In New York the three émigrés began commissioning photographers to document current events for photo-based publications. Their timing couldn’t have been better. Within months of their start-up, publisher Henry Luce relaunched Life and a decades-long collaboration between the agency and the magazine began. Countless other clients, including Newsweek, Time and The Saturday Evening Post soon followed.
It was this formidable archive that Bulger’s client purchased, for an undisclosed amount. When in 2004 he called to discuss his plans to donate the collection, Bulger suggested Ryerson, his alma mater, which already had an important photography collection as well as two famed programs—one in photo preservation, the other in collections management. Also, Ryerson had an ambitious plan under way for a new building, gallery and resource centre. So in 2005, Bulger’s client donated the collection to Ryerson along with $7 million, which would allow the university to build a proper vault to house the archive—the largest gift of cultural property ever made to a Canadian university.

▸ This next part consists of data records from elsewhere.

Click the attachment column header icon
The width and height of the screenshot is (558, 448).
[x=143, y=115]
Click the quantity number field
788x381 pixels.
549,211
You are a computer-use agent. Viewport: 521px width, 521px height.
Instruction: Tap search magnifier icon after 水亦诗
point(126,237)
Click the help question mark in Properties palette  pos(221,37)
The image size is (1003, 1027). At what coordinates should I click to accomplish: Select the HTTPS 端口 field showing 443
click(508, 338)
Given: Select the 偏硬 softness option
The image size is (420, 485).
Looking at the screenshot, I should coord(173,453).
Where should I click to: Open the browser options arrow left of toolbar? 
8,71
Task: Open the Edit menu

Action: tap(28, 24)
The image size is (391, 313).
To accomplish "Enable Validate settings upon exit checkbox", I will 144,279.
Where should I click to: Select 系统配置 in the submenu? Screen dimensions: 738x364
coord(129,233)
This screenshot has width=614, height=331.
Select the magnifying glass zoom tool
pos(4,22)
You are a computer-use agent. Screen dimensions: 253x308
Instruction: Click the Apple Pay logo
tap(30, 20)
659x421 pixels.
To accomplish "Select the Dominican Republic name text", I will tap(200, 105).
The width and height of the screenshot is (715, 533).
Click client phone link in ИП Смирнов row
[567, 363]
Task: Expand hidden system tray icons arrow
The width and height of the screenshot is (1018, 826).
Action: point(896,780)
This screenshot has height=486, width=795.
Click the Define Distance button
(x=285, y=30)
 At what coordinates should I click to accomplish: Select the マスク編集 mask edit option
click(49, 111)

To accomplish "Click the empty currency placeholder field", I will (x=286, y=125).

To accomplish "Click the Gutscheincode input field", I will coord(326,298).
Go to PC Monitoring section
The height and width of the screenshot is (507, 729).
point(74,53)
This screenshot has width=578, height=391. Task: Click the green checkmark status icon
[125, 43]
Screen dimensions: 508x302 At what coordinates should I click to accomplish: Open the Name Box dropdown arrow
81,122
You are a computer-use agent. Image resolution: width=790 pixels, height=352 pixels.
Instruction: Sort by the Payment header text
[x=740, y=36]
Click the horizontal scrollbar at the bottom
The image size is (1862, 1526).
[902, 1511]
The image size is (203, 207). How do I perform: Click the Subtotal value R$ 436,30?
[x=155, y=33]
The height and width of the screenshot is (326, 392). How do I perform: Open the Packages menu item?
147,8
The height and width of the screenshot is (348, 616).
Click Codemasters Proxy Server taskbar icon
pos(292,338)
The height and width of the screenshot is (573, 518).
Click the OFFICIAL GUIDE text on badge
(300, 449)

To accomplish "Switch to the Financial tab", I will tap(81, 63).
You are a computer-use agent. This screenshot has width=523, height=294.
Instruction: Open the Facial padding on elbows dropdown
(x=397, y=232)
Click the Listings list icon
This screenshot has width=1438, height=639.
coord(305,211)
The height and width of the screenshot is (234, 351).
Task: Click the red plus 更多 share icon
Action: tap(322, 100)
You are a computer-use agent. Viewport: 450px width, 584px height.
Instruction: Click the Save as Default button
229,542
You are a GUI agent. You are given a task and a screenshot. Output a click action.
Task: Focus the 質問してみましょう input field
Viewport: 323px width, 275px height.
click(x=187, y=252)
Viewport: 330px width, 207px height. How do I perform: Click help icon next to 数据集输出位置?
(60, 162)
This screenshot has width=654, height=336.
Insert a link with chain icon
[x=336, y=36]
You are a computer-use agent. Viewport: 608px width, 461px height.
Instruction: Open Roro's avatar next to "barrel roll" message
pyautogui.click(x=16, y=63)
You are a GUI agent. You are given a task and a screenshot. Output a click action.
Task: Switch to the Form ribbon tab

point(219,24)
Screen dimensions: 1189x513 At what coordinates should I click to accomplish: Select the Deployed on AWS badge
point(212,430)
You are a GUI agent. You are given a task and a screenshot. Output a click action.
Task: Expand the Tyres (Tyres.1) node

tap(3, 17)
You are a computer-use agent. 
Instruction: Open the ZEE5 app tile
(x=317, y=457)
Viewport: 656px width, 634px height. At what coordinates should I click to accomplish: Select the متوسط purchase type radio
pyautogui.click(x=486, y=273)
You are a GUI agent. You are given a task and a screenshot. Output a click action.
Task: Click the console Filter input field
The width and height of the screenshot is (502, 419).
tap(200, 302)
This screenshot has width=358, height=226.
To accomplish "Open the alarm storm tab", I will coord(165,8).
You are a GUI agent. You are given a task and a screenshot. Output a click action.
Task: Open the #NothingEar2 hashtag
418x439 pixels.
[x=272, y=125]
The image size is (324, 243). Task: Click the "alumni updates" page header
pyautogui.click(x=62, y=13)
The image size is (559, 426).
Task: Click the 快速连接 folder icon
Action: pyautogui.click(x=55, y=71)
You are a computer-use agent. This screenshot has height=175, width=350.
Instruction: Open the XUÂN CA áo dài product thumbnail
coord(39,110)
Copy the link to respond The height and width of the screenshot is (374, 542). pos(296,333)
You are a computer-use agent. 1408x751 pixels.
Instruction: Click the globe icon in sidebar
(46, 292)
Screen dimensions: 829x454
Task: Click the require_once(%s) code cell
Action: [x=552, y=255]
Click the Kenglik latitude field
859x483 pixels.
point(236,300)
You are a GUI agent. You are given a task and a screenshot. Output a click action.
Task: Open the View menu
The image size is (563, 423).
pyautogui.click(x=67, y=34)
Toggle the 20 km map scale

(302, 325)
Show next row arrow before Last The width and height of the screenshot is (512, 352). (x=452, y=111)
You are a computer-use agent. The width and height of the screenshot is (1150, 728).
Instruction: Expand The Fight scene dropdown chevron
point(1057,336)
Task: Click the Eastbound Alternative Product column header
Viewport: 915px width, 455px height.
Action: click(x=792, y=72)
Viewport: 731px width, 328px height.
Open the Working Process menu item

Next week, when the Ryerson Image Centre opens, its luminous facade displaying 10-foot-high reproductions from the Black Star collection, it will become Canada’s first major institution devoted exclusively to collecting, researching and exhibiting lens-based art. The goal, says Doina Popescu, the centre’s director, is to have it become an international destination for photography, film and new media. And “the ignition for all of this was the donation of the Black Star collection,” says Popescu.
Fittingly, the inaugural exhibition, Archival Dialogues: Reading the Black Star Collection, features original pieces responding to images from the famous archive by many of Canada’s most important artists, including Michael Snow, Stan Douglas and Vera Frenkel.
As for that generous donor, his identity was revealed in a dramatic flourish just weeks ago to be Vancouver entrepreneur Jim Pattison, named by Forbes as Canada’s fourth-wealthiest man. Details of the bequest emerged in court documents after an accountant and his partner, an art consultant, who were working for Pattison, were convicted for their failures to remit $82,250 in GST that they collected for the transaction and the $1,175,000 fee they earned.
But, for Bulger, far more important than the financial details of how the Ryerson Image Centre came into existence, is its future legacy. That, he says, is described with just one word: “Priceless.”